» **RECORDS SHOWN**
———

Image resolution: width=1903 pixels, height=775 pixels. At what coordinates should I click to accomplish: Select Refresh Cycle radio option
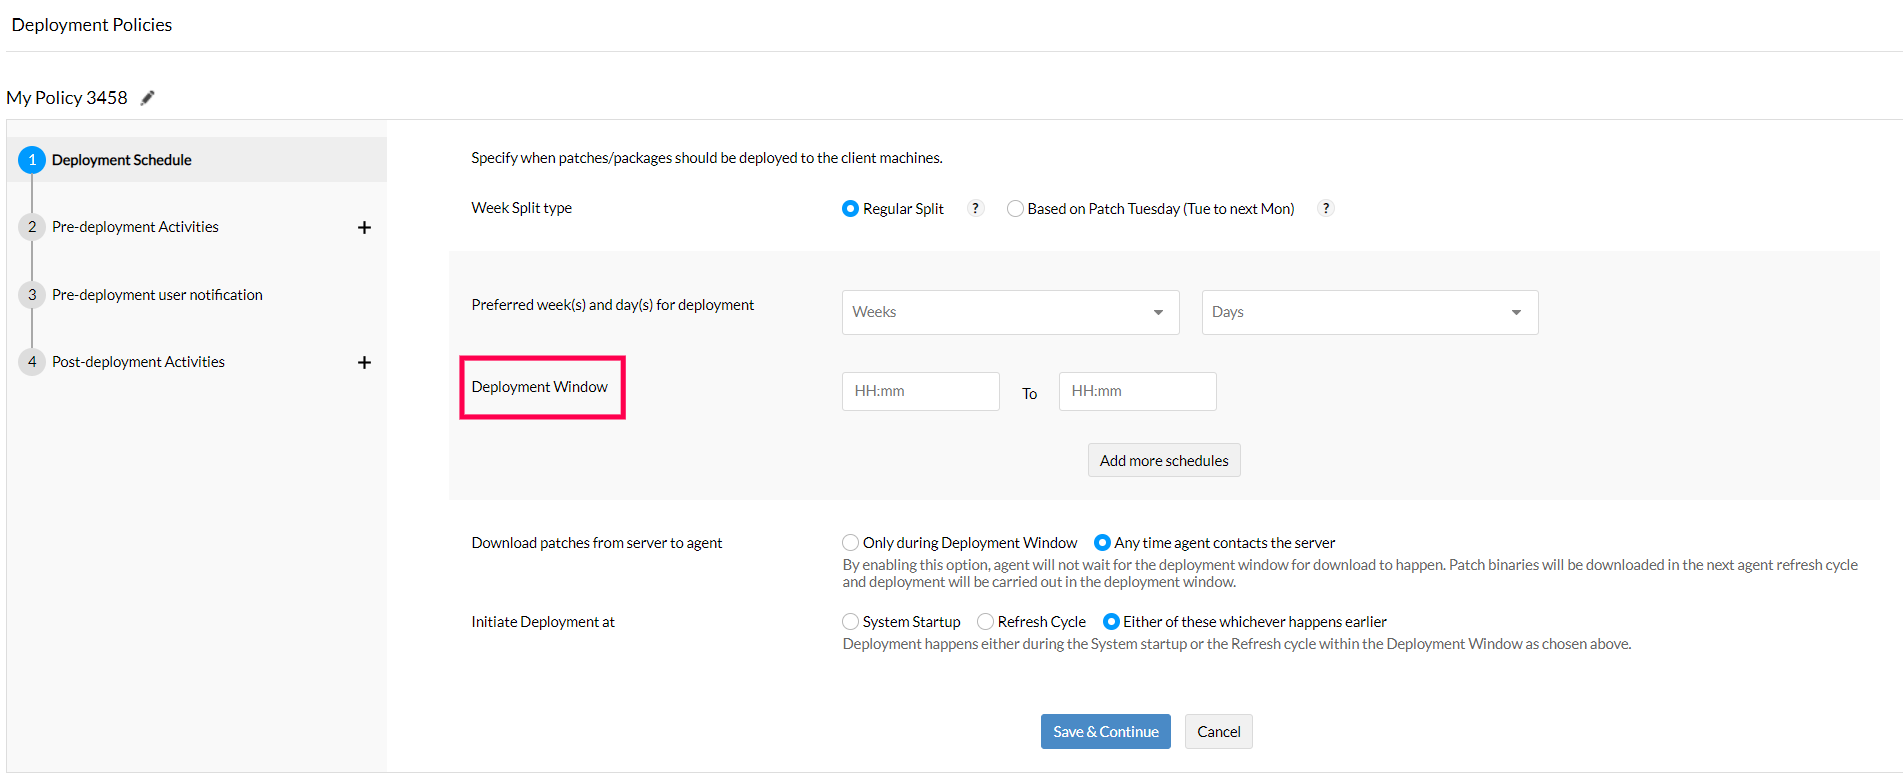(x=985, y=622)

———

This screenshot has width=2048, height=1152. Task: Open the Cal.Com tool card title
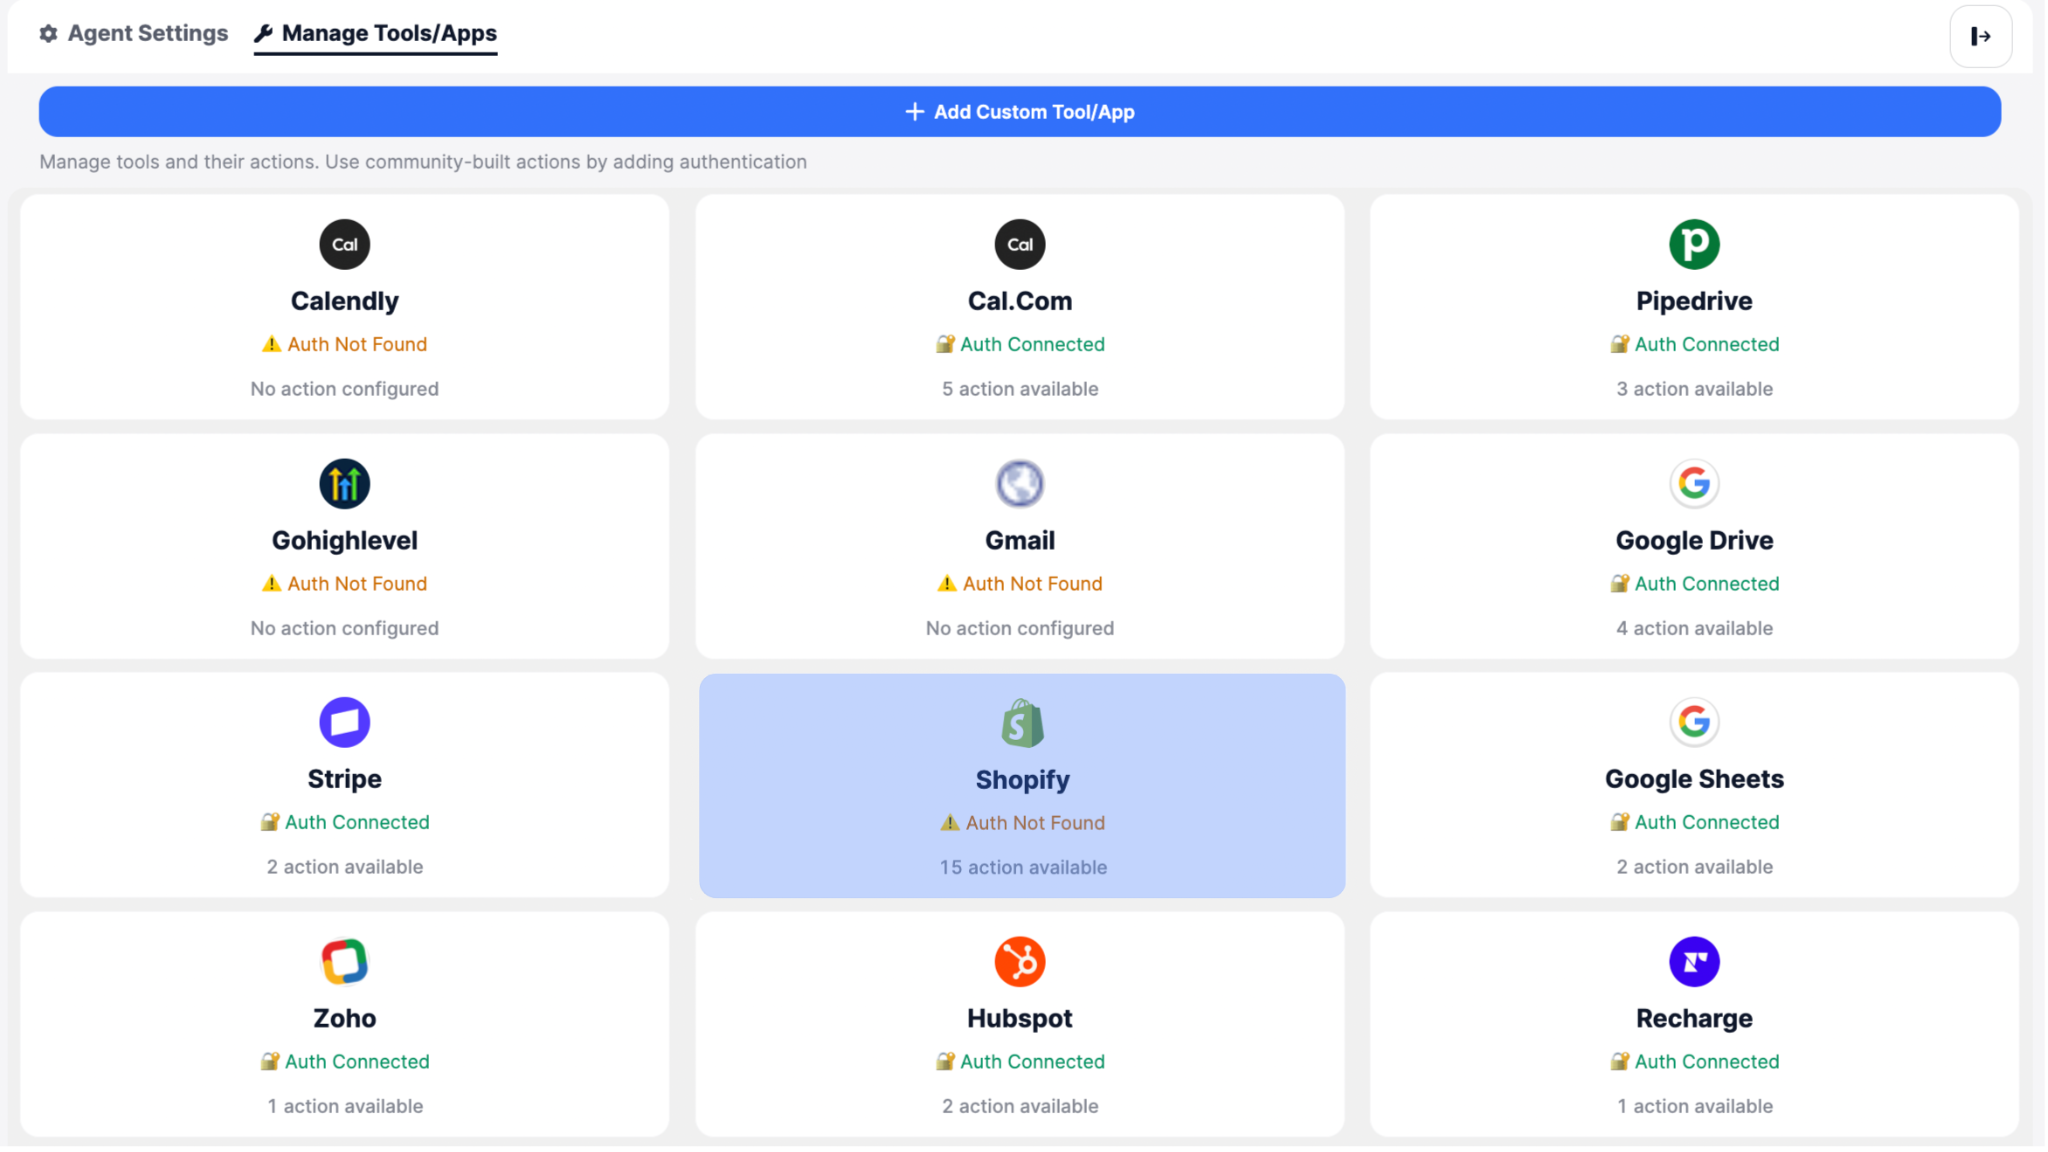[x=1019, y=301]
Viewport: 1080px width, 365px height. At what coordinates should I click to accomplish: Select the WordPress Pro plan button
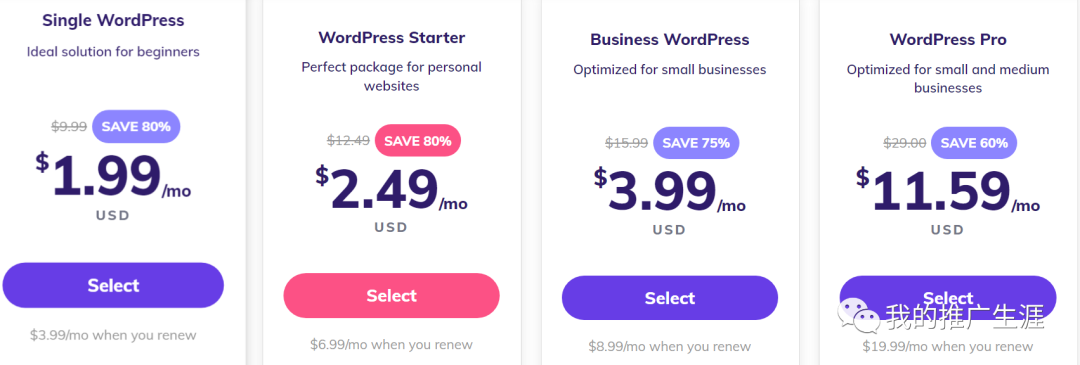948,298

———

Find every line in the rows above that contains the string "click" and copy each one. Case counts.

Image resolution: width=1903 pixels, height=775 pixels. At what coordinates should I click to accomplish: Select Refresh Cycle radio option
Viewport: 1080px width, 365px height. At what coordinates should I click to accomplish: Select the WordPress Pro plan button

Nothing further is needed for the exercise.